Quando o programa vira palco de polêmicas
Durante o BBB podem ocorrer situações que extrapolam a disputa tradicional de votos e provas. Em 18 de janeiro, um participante conhecido como Pedro, integrante do grupo Pipocas, deixou o programa após tentativa de beijo sem consentimento em outra participante. As imagens foram exibidas na edição ao vivo do programa e a produção anunciou que, caso não tivesse desistido, ele teria sido expulso.
Embora reportagens na internet tenham sugerido possíveis insatisfações de patrocinadores com o episódio, não houve manifestações públicas das marcas envolvidas. Marcas como Mercado Livre, Mercado Pago, iFood, Betano, MRV, Electrolux, Amstel, Nestlé, Nivea, TIM, Ademicon, Panobianco, Ajinomoto, CIF, Cimed e McDonald’s continuaram postando conteúdos sobre o BBB sem citar o episódio diretamente.
Em resposta a questionamentos da reportagem de Meio & Mensagem, a Globo afirmou que as decisões sobre conteúdo editorial, dinâmicas e acontecimentos dentro da casa são de sua responsabilidade exclusiva. A emissora destacou que há um processo permanente de comunicação com as marcas patrocinadoras ao longo de todo o reality.
Como a Globo caracteriza a relação com anunciantes
A área de comunicação da Globo enviou comunicado oficial explicando que a troca com as marcas patrocinadoras é contínua durante todo o programa. Segundo o documento, as decisões editorial e de conteúdo são definidas por equipes internas da emissora, com base em protocolos técnicos, Código de Ética e regras do programa.

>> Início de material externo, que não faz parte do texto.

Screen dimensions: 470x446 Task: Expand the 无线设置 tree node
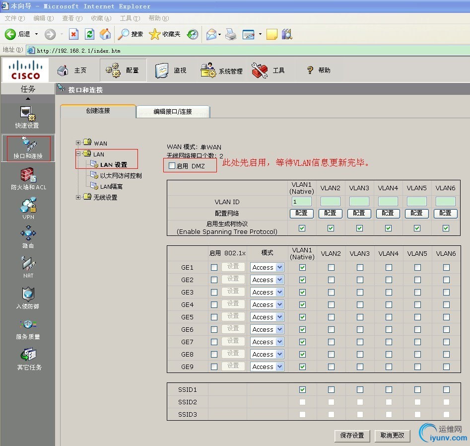(78, 197)

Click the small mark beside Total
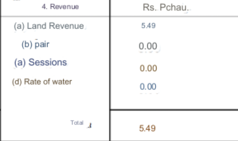pyautogui.click(x=90, y=125)
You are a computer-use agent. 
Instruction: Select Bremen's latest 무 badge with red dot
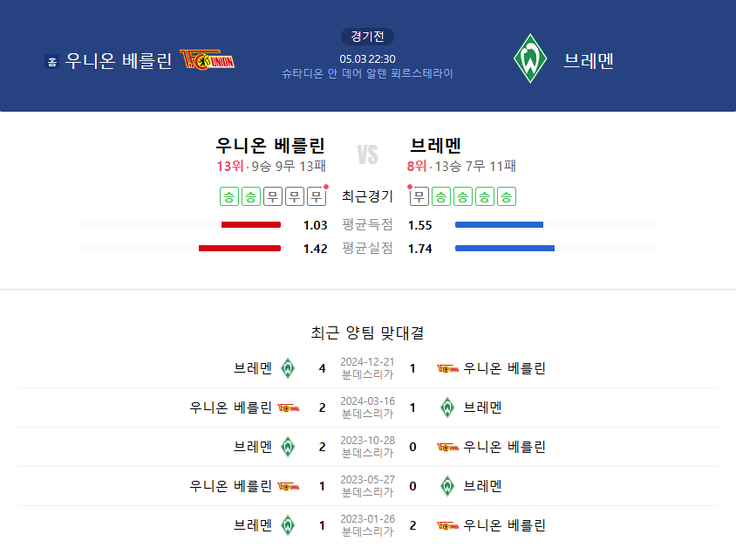419,196
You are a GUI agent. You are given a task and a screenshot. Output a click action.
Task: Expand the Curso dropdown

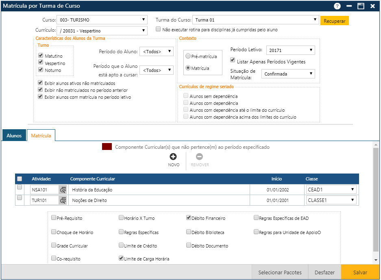click(102, 20)
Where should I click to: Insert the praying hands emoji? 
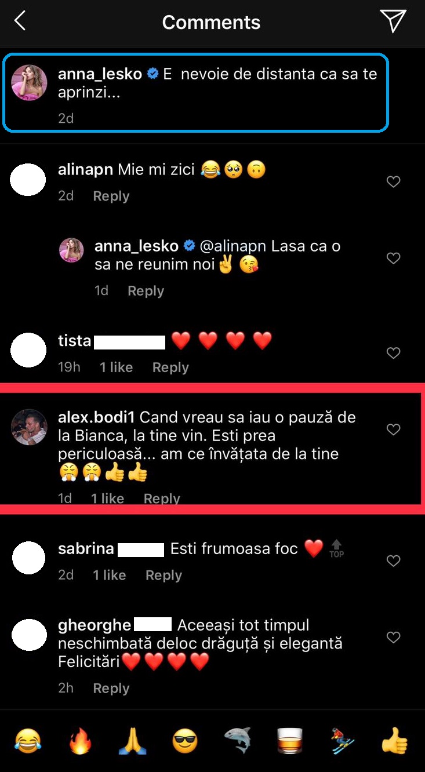point(132,741)
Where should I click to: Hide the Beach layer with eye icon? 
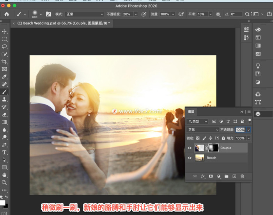190,158
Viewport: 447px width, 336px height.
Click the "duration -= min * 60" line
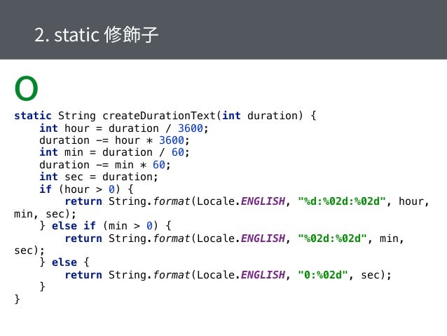[x=105, y=165]
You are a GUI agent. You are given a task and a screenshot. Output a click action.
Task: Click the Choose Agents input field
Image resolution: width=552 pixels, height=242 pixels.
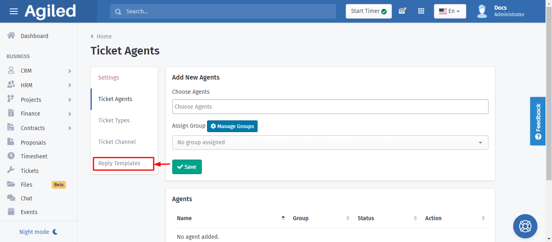pos(330,107)
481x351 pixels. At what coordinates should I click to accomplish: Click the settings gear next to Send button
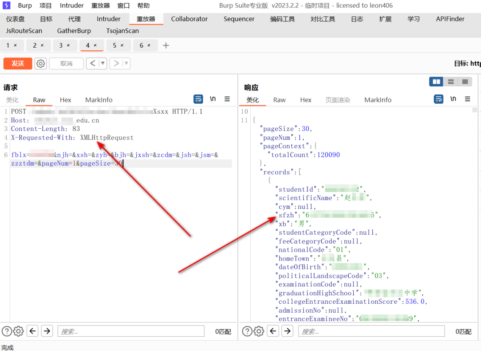(x=41, y=64)
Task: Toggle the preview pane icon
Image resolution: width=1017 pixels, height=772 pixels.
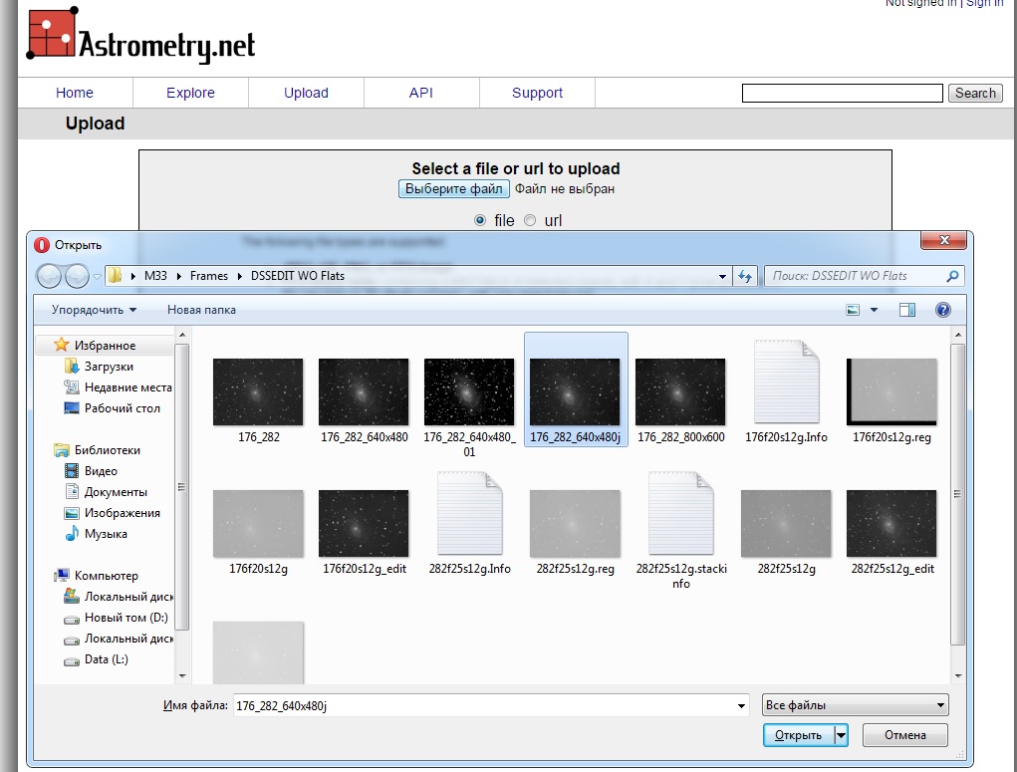Action: 906,310
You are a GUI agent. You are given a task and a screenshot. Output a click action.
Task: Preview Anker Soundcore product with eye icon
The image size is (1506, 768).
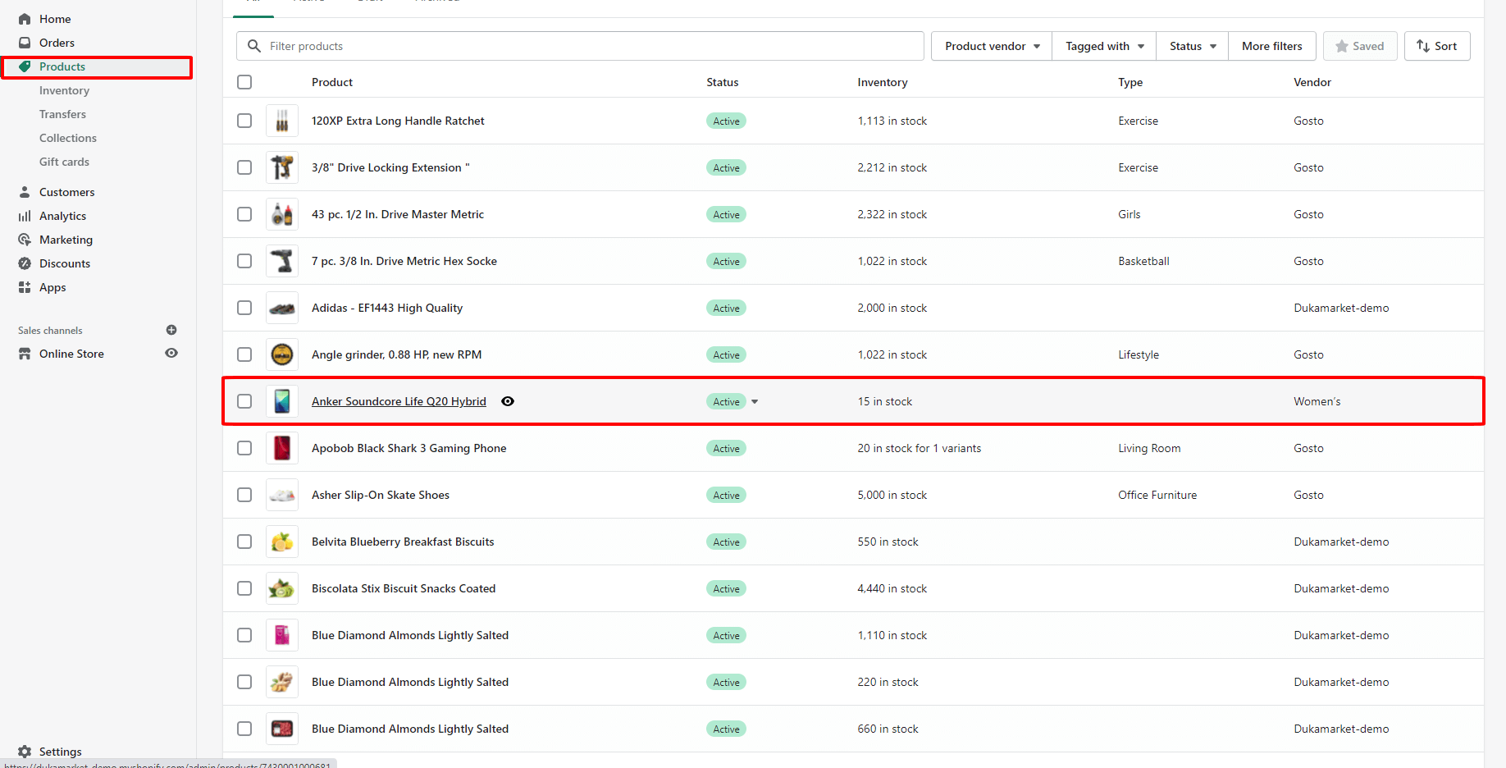pos(508,401)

A Globo afirmou que seu posicionamento público é guiado por fatos verificados e que episódios que extrapolam as disputas dentro do confinamento são apurados com equipes multidisciplinares de apoio.
No caso específico do episódio envolvendo Pedro, a emissora afirmou que o programa ouviu e acolheu a outra participante envolvida e exibiu no ar as imagens e desdobramentos.
Exemplos de reação dos patrocinadores no passado
Em edições passadas, algumas marcas se posicionaram publicamente em casos de polêmica. No BBB 2023, quando participantes brasileiros causaram cena de assédio em festa envolvendo convidada internacional, empresas como Mercado Livre, Ademicon, Riachuelo, Coca-Cola, Seara, Chevrolet, Zé Delivery, Nestlé, Carrefour, Amstel, TikTok, Pantene, Vick, Always, Stone, Downy, Rexona, Engov e Pague Menos publicaram postagens repudiando assédio e defendendo respeito às mulheres. Na ocasião, a Globo comunicou em tempo real a expulsão dos participantes envolvidos.
Importância do BBB para investimento publicitário
O Big Brother Brasil é tradicionalmente um dos maiores geradores de receita publicitária da televisão aberta no Brasil. O modelo de cotas e inserções permite que grandes marcas estejam presentes em um programa com alta audiência, alcançando diferentes perfis de público em todo o país.
A competição por cotas também indica a importância atribuída à exposição de marca. O fato de grandes empresas renovarem contratos ou ampliarem participação mostra que, apesar de riscos potenciais ligados a acontecimentos imprevisíveis, o retorno em termos de visibilidade e lembrança permanece um fator relevante para anunciantes.
Faturamento potencial do programa
Somado às cotas principais de patrocínio, o BBB 26 pode ultrapassar R$ 1,35 bilhão em receitas publicitárias somente com os contratos fechados até agora. Esse valor não contabiliza inserções menores ou ativações de marca em plataformas digitais e redes sociais, que podem elevar ainda mais o impacto comercial do programa.